PLUTONE: 

è il dio degli Inferi. È aiutato da numerose creature tra cui: Caronte, che traghetta le anime agli Inferi, e Cerbero, il mostruoso cane a tre teste che sorveglia l’ingresso del regno. Nelle rappresentazioni pittoriche e scultoree veniva spesso raffigurato come un uomo maturo, dallo sguardo severo, barbuto, con folta capigliatura e con in mano uno scettro, o delle chiavi, o della terra; sovente è assiso su di un trono d'ebano e con ai piedi Cerbero, il cane tricefalo, o dei serpenti; o sopra un carro trainato da quattro cavalli neri.

Famoso è "Il Ratto di Proserpina": Proserpina era figlia di Cerere; rapita da Plutone mentre raccoglieva fiori e trascinata sulla sua biga. Lì divenne la sposa di Plutone e regina degli Inferi.

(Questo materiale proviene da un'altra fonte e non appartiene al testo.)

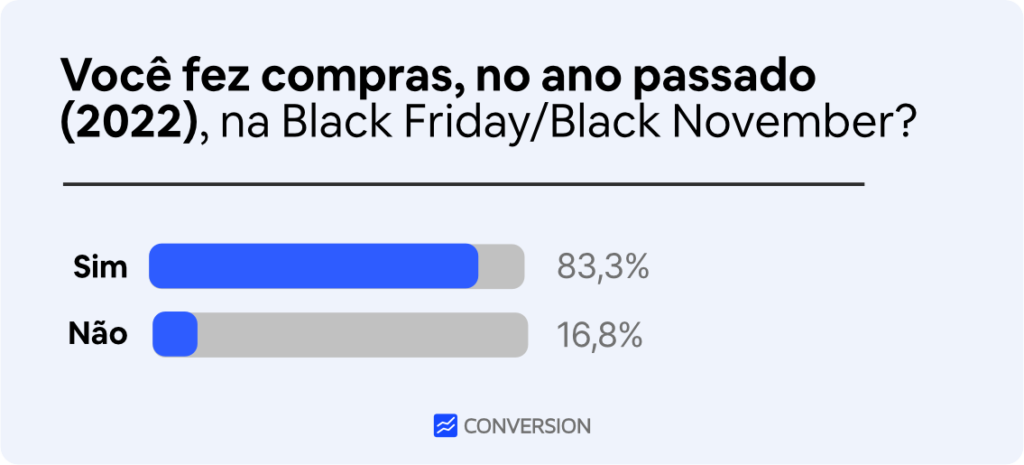Click the bold '(2022)' text
Screen dimensions: 1024x465
point(129,122)
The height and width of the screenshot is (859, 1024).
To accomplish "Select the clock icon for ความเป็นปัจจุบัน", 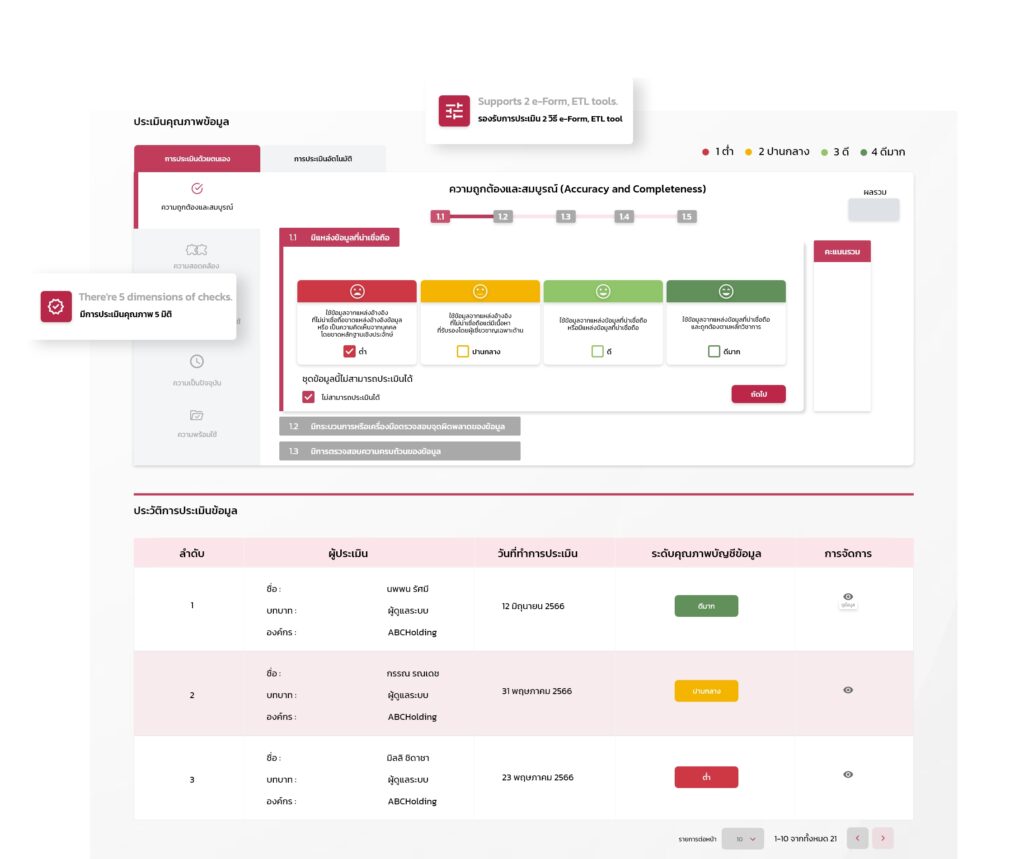I will pyautogui.click(x=197, y=362).
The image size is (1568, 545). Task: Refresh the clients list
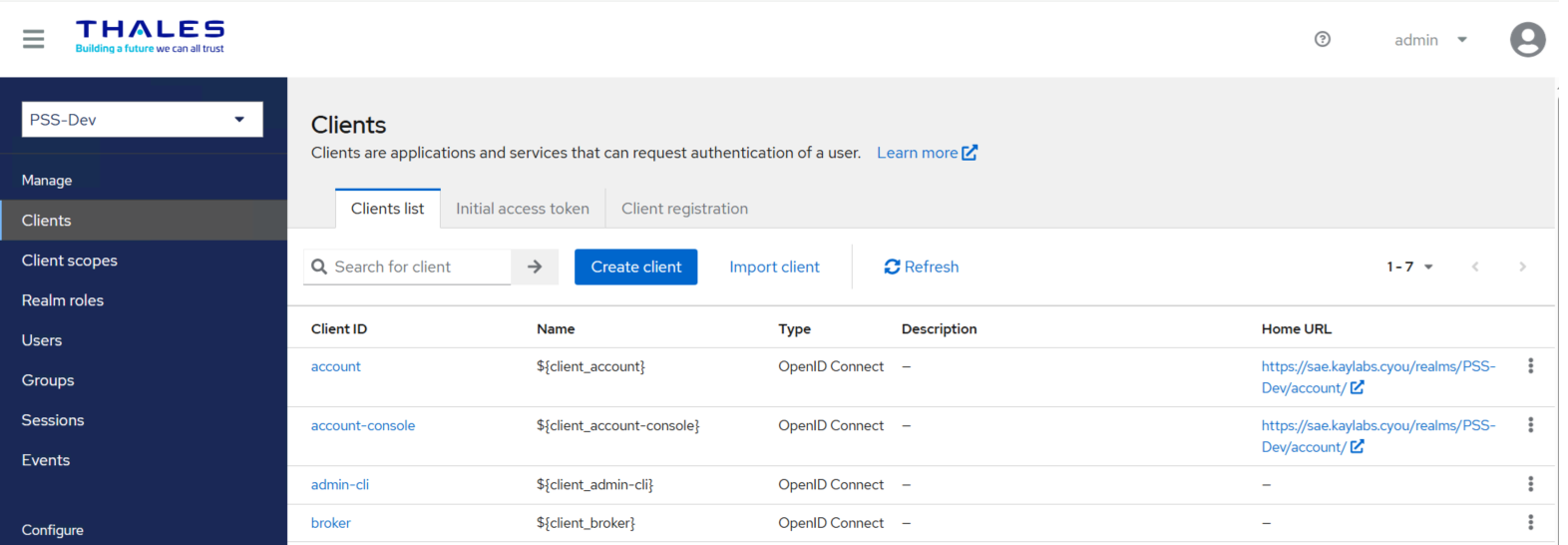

Dopo che la madre ebbe chiesto a Giove di farla liberare, poté ritornare in superficie, a patto che trascorresse sei mesi all'anno ancora con Plutone. Cerere fece calare il freddo ed il gelo durante i mesi in cui la figlia era assente come segno di dolore, per poi far risvegliare la natura per il ritorno di Proserpina sulla terra.

Nell'opera la base di marmo di Carrara ricorda la purezza della moglie Proserpina, dea della primavera; la scultura prosegue in una contorsione di panneggi alla base che ricordano il fiume Stige sul quale Caronte traghetta le anime negli inferi; a salire delle anime in acciaio battute dalla vita che hanno vissuto sembrano voler uscire da questi gironi danteschi senza riuscirvi, perchè ormai intrappolate in eterno.